[Dataset records — start]

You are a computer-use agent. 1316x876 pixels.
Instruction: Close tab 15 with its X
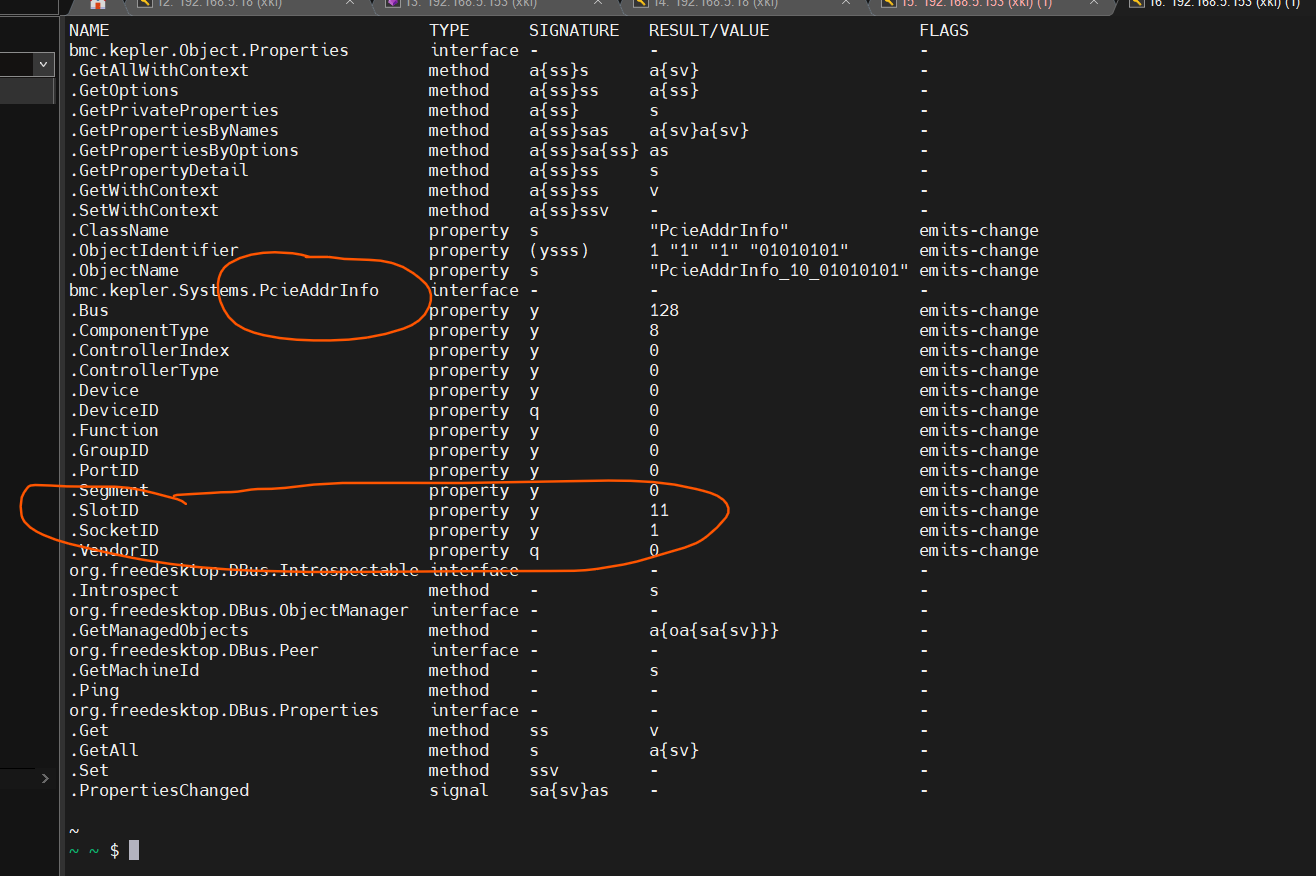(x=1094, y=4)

[Dataset records — finish]
[Dataset records — start]

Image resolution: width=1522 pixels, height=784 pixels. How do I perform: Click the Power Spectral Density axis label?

[Dataset records — finish]
[Dataset records — start]

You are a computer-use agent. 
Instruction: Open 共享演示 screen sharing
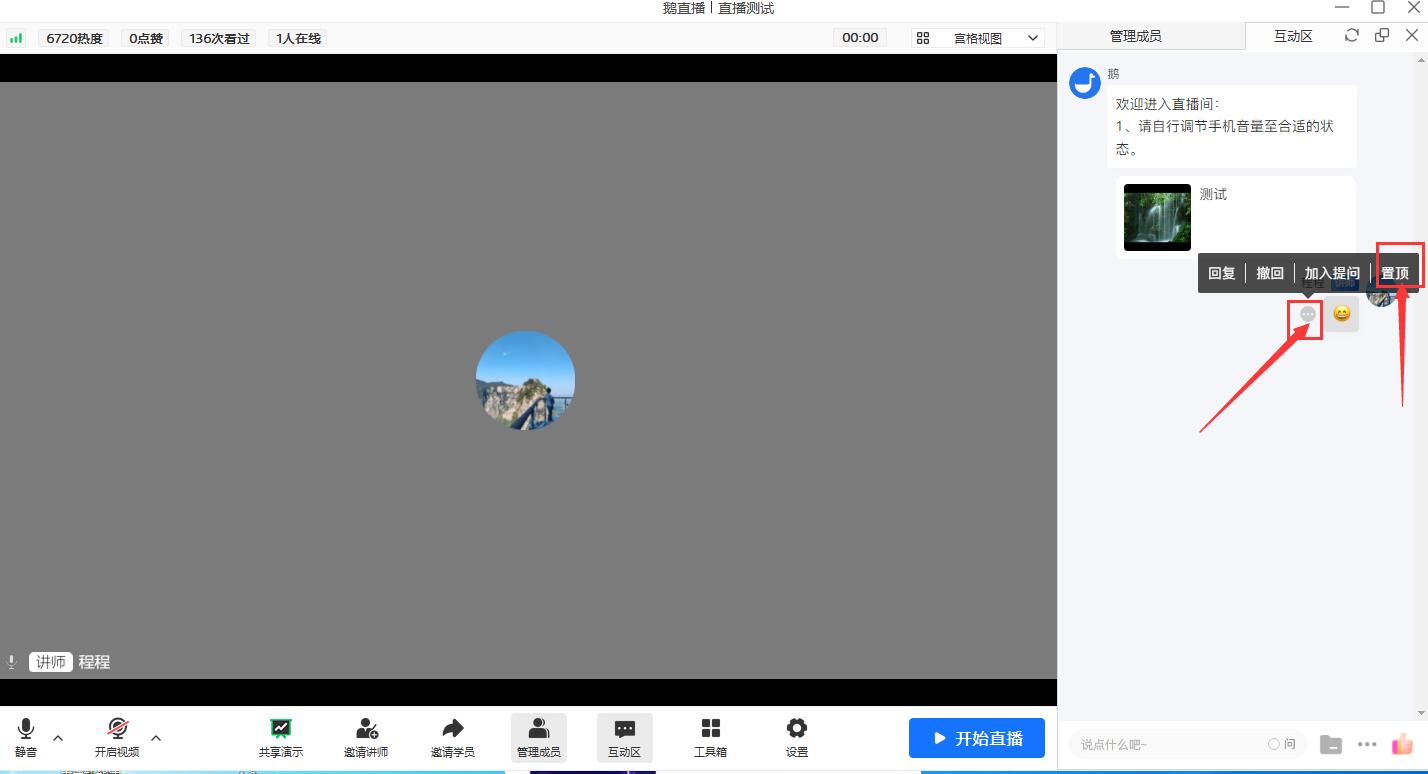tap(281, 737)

[Dataset records — finish]

What is needed: Check how many lines in the entries contain "agent", and reply with that number alone.

Exercise response: 2